Pointing data for screenshots =>
◇ ◇ ◇

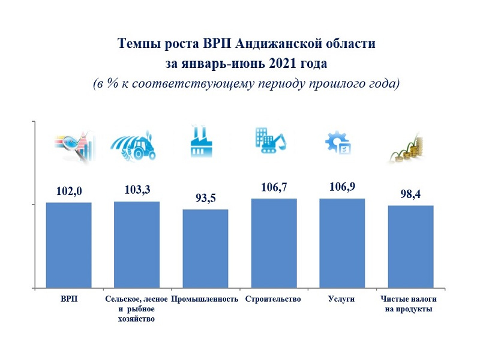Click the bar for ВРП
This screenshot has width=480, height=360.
(x=69, y=245)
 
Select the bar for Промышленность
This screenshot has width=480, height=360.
(x=206, y=249)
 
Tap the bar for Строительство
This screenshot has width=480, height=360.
(x=274, y=243)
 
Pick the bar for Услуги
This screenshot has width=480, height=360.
(x=342, y=243)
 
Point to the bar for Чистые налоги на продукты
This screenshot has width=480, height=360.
(x=410, y=247)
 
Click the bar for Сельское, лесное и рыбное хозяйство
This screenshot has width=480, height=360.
(x=137, y=245)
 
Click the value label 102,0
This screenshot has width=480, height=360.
(x=69, y=191)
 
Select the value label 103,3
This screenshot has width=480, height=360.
(x=137, y=190)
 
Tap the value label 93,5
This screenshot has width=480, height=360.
(x=206, y=198)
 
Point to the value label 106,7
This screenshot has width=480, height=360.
(x=274, y=188)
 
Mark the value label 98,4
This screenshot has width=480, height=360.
(x=411, y=194)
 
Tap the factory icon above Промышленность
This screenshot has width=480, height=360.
(x=202, y=142)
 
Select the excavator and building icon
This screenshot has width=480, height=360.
(x=271, y=141)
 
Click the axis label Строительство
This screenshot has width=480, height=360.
(x=273, y=299)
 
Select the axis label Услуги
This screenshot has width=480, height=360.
(x=342, y=299)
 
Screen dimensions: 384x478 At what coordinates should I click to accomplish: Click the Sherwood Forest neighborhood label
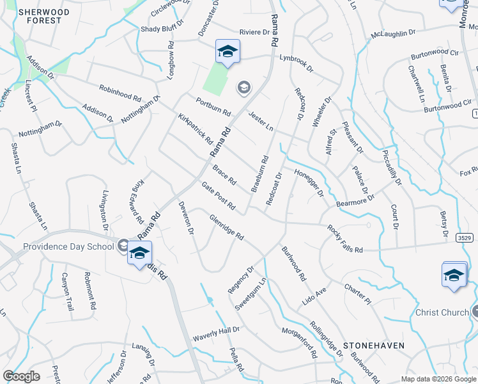40,16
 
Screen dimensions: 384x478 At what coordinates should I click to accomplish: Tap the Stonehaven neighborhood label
374,345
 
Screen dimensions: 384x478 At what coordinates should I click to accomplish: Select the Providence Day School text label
68,246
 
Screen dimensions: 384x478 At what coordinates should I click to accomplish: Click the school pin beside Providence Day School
139,253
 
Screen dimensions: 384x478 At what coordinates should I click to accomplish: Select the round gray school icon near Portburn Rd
243,87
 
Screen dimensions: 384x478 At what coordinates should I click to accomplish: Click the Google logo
21,376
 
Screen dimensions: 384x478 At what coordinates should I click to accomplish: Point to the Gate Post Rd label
219,196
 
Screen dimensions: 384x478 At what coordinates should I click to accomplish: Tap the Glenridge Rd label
227,227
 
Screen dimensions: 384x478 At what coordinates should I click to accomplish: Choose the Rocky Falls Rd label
344,238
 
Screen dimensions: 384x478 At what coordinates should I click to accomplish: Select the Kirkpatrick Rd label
196,129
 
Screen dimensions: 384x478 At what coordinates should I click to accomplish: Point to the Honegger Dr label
309,183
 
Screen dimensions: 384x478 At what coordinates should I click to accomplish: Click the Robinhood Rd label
120,93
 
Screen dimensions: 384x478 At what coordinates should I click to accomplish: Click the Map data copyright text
438,379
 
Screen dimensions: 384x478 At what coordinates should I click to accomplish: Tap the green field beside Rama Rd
215,81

◇ ◇ ◇

PROBLEM =>
Starting at the line that contains "data copyright text" and ending at the last line of the items, lay out those lines as a numbered list, with blank lines left out.

SOLUTION TO THIS EXERCISE =>
1. Screen dimensions: 384x478 At what coordinates should I click to accomplish: Click the Map data copyright text
2. 438,379
3. Screen dimensions: 384x478 At what coordinates should I click to accomplish: Tap the green field beside Rama Rd
4. 215,81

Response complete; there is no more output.